Intanto in queste ore è stato diffuso un approfondimento della Nota di aggiornamento al Def approvata il 28 settembre scorso, secondo il quale l’inflazione avrà effetti sulle tasche degli italiani che andranno avanti anche nei prossimi mesi. L’analisi stima che bisognerà aspettare fino al 2024 per vedere gli italiani recuperare il loro potere d’acquisto. Le retribuzioni – nel settore privato – dovrebbero aumentare dell’1,8% entro la fine del 2022, del 2,9% nel 2023 e del 2,5% nel 2024. La spesa delle famiglie per i beni necessari a settembre ha segnato un rialzo dell’11,1%, mai così in alto dal 1983 e l’effetto più immediato sarà una forte contrazione dei consumi che a sua volta impatterà nella parte finale dell’anno sul Pil. Secondo i dati Istat invece incombe il rischio di povertà relativa per quasi un quarto della popolazione italiana. 
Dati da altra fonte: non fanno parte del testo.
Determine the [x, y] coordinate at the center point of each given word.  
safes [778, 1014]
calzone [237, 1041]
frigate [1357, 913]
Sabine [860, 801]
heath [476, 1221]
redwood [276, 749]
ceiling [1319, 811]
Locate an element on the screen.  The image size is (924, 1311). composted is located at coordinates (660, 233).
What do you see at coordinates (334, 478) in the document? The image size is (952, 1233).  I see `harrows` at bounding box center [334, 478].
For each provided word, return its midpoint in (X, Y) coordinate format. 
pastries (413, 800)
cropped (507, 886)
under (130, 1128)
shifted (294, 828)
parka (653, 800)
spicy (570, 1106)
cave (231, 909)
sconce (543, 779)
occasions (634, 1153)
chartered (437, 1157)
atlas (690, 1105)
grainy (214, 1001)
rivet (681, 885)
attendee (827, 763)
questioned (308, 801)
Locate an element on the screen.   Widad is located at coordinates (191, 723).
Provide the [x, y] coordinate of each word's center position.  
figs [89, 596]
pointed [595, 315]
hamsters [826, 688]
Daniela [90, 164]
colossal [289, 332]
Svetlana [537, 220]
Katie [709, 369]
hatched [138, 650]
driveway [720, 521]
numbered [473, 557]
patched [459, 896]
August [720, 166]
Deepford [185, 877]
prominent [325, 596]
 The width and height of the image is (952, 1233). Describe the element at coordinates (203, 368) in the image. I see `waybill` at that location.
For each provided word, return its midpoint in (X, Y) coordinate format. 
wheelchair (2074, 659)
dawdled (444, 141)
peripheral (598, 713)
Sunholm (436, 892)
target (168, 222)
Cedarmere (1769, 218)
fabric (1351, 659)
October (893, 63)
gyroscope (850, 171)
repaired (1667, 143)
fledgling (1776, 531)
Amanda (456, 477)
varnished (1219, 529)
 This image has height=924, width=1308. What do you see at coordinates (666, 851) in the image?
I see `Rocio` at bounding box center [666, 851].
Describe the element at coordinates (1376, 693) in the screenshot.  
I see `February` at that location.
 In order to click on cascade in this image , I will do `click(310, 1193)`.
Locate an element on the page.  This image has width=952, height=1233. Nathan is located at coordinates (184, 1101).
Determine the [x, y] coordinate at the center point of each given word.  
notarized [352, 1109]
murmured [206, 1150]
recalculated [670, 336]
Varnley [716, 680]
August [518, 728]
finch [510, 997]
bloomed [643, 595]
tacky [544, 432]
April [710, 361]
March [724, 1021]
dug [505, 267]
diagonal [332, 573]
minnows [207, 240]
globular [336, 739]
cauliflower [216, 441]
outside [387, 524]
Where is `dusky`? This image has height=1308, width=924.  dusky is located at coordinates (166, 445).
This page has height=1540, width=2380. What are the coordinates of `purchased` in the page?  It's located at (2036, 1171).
Inutile ribadire che le misure finora adottate si sono rivelate inadeguate a fronteggiare la situazione destinata ancora a peggiorare mentre appare urgente la tassazione dei superprofitti delle imprese produttrici e fornitrici di beni energetici, non servono e non bastano più i bonus, servono interventi efficaci perché gli italiani non diventino tutti poveri e le imprese non chiudano.